• **Task set**:
1. Please reproduce the Higashimatsuyama article word for word from "The town of" to "status as Higashimatsuyama.".
2. Carry on the Higashimatsuyama article past its final sentence.

Text excerpt section start

Higashimatsuyama (東松山市, Higashimatsuyama-shi) is a city located in Saitama Prefecture, Japan. As of 1 January 2021, the city had an estimated population of 90,456 in 41,124 households and a population density of 1400 persons per km^{2}. The total area of the city is 65.33 km2.

==Geography==
Higashimatsuyama is located in the geographic center of Saitama Prefecture.

===Surrounding municipalities===
Saitama Prefecture
- Hatoyama
- Kawajima
- Kumagaya
- Namegawa
- Ranzan
- Sakado
- Yoshimi

===Climate===
Higashimatsuyama has a Humid subtropical climate (Köppen Cfa) characterized by warm summers and cool winters with light to no snowfall. The average annual temperature in Higashimatsuyama is 14.5 °C. The average annual rainfall is 1351 mm with September as the wettest month. The temperatures are highest on average in August, at around 26.6 °C, and lowest in January, at around 3.6 °C.

==Demographics==
Per Japanese census data, the population of Higashimatsuyama has recently plateaued after a long period of growth.

==History==
Higashimatsuyama developed as a castle town from the Kamakura period, and was ruled as an outlier of Kawagoe Domain (later Maebashi Domain) during the Edo period Tokugawa shogunate.
The town of Matsuyama was established within Hiki District, Saitama with the establishment of the modern municipalities system on April 1, 1889. Matsuyama merged with the villages of Ooka, Karako, Takasaka and Nomoto on July 1, 1954, and was elevated to city status as Higashimatsuyama.

==Government==
Higashimatsuyama has a mayor-council form of government with a directly elected mayor and a unicameral city council of 21 members. Higashimatsuyama, together with the towns of Kawashima and Yoshimi, contributes two members to the Saitama Prefectural Assembly. In terms of national politics, the city is part of Saitama 11th district of the lower house of the Diet of Japan.

Text excerpt section end
Extracted data section start

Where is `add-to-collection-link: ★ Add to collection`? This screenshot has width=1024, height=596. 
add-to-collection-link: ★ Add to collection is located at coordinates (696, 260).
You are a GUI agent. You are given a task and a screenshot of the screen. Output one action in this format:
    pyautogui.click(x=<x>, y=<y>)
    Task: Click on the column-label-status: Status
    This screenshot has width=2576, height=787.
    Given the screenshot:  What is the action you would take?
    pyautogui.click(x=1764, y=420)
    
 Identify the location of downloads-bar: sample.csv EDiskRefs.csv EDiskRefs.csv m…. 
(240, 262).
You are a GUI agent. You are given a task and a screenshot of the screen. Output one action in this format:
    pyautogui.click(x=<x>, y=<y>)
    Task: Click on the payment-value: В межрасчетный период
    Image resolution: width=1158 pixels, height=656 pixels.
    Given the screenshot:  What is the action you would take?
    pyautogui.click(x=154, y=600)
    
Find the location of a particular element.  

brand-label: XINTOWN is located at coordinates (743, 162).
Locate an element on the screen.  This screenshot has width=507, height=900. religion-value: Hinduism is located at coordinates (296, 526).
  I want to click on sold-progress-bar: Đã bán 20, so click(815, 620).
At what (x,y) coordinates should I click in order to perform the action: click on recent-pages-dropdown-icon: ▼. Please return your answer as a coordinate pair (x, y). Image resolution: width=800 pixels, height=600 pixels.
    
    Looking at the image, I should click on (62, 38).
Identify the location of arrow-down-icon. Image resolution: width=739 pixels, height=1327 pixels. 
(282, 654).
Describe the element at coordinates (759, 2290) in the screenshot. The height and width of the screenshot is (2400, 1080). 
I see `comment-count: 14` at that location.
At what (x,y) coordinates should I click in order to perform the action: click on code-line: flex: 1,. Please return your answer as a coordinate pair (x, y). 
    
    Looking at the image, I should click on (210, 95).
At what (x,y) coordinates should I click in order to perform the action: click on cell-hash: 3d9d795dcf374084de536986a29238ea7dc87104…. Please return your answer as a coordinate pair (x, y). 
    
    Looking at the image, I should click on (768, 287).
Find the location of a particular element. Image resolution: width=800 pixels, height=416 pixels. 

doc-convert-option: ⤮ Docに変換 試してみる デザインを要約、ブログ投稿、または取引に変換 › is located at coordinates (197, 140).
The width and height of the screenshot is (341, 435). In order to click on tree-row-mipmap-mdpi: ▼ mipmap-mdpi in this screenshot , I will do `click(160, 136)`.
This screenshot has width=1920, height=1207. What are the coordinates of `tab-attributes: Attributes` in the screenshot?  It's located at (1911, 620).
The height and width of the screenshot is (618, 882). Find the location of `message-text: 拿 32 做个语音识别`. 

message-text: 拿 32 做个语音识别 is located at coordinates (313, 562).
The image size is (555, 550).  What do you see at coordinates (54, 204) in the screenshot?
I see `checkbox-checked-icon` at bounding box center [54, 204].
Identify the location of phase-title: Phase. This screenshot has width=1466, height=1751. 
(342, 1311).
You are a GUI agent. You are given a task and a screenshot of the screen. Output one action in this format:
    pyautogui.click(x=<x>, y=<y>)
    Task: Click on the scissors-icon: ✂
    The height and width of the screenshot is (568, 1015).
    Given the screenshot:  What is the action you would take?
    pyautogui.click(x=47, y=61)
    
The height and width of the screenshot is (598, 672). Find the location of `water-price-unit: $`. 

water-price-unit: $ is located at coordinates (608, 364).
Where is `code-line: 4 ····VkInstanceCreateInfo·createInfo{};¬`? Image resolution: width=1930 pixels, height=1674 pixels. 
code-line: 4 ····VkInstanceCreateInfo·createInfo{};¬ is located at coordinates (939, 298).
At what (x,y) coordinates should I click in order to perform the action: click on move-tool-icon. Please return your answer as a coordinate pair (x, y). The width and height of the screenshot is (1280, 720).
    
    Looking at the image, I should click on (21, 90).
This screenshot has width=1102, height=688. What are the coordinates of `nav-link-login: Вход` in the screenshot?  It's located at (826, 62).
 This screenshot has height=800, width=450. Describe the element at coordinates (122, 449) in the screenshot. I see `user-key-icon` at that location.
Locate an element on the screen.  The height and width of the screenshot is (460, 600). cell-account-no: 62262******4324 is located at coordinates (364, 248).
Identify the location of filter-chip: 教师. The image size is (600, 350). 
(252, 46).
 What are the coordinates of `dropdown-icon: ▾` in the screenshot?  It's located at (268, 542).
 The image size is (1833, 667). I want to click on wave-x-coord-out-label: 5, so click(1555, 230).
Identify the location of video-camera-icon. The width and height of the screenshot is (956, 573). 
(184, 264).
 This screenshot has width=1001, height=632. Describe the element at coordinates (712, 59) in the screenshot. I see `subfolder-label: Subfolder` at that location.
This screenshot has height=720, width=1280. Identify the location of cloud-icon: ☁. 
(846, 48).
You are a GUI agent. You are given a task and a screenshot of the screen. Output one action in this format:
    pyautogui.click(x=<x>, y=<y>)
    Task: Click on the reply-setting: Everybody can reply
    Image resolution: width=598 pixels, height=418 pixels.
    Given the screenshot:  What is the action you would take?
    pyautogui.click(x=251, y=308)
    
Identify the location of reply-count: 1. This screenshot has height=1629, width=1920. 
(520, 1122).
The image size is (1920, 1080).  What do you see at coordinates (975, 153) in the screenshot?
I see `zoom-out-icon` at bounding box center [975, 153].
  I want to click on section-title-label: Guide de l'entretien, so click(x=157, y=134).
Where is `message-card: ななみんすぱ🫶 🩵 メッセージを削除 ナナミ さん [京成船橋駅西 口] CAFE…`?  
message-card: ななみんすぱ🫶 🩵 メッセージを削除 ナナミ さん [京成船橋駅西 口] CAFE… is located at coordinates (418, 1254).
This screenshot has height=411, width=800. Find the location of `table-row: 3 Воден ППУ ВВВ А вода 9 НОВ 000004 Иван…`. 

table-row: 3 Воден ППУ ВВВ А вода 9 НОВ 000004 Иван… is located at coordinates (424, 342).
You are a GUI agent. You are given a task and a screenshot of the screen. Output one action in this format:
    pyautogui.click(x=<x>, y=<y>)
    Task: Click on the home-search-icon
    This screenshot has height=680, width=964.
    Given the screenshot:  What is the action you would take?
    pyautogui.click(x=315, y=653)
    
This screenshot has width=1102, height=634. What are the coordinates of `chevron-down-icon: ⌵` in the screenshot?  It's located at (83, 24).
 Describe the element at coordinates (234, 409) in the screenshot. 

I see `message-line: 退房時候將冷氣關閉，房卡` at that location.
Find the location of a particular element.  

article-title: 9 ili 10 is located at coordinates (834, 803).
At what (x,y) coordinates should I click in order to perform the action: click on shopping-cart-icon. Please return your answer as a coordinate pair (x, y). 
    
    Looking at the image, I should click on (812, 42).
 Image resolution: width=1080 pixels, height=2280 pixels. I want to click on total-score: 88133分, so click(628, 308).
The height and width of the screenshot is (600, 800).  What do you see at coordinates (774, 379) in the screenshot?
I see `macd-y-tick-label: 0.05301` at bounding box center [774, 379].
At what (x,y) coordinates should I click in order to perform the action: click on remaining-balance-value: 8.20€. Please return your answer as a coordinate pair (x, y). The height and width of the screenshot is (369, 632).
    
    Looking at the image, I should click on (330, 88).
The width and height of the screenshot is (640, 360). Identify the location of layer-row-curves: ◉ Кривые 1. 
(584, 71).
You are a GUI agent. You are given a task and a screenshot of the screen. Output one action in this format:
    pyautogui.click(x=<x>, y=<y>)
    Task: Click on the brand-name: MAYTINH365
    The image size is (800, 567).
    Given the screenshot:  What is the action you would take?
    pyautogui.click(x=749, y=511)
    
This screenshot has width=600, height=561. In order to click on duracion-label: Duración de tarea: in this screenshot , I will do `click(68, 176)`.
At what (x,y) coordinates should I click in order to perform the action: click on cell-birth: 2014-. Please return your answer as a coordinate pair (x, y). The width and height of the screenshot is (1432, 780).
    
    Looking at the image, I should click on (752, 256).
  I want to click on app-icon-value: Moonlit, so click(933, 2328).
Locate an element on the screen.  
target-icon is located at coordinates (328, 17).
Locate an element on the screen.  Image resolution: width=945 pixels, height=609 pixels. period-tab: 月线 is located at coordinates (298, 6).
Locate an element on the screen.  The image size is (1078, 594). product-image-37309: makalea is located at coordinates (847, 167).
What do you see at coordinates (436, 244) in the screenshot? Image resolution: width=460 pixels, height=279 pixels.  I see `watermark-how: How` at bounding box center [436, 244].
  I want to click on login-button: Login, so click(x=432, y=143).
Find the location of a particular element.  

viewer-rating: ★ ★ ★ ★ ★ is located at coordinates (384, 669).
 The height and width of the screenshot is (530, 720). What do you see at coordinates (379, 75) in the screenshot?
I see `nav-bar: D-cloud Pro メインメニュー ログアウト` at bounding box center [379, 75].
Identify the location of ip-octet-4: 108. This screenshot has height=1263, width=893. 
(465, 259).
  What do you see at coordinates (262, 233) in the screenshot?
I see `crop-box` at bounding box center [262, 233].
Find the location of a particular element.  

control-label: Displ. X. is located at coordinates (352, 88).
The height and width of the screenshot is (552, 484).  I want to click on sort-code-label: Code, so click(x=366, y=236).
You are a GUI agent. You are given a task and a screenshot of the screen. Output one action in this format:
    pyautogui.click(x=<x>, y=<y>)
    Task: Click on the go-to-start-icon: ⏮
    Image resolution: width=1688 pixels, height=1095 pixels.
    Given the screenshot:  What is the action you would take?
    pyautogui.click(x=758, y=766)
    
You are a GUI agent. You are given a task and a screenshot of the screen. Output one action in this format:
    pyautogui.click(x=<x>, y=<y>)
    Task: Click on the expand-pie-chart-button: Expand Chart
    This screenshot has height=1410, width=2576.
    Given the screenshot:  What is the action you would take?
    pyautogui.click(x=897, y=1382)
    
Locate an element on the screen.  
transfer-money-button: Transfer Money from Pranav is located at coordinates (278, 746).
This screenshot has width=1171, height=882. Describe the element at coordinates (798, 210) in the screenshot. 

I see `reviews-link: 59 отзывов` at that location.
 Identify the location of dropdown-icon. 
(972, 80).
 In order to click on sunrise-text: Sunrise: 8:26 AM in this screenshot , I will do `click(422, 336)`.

Extracted data section end

• **Your responses**:
1.
The town of Matsuyama was established within Hiki District, Saitama with the establishment of the modern municipalities system on April 1, 1889. Matsuyama merged with the villages of Ooka, Karako, Takasaka and Nomoto on July 1, 1954, and was elevated to city status as Higashimatsuyama.

2.
==Economy==
Traditionally the economy of Higashimatsuyama was dominated by sericulture and silk weaving. Modern Higashimatsuyama has several industrial parks with a wide variety of light and medium manufacturing. Due to its geographic location, the city also serves as a bedroom community.

==Education==
===Universities===
- Daito Bunka University – Higashimatsuyama campus

===Primary and secondary education===
- Higashimatsuyama has 11 public elementary schools and five public middle schools operated by the city government, and two public high schools operated by the Saitama Prefectural Board of Education. In addition, there is one private middle school and one private high school. The prefecture also operates one special education school for the handicapped.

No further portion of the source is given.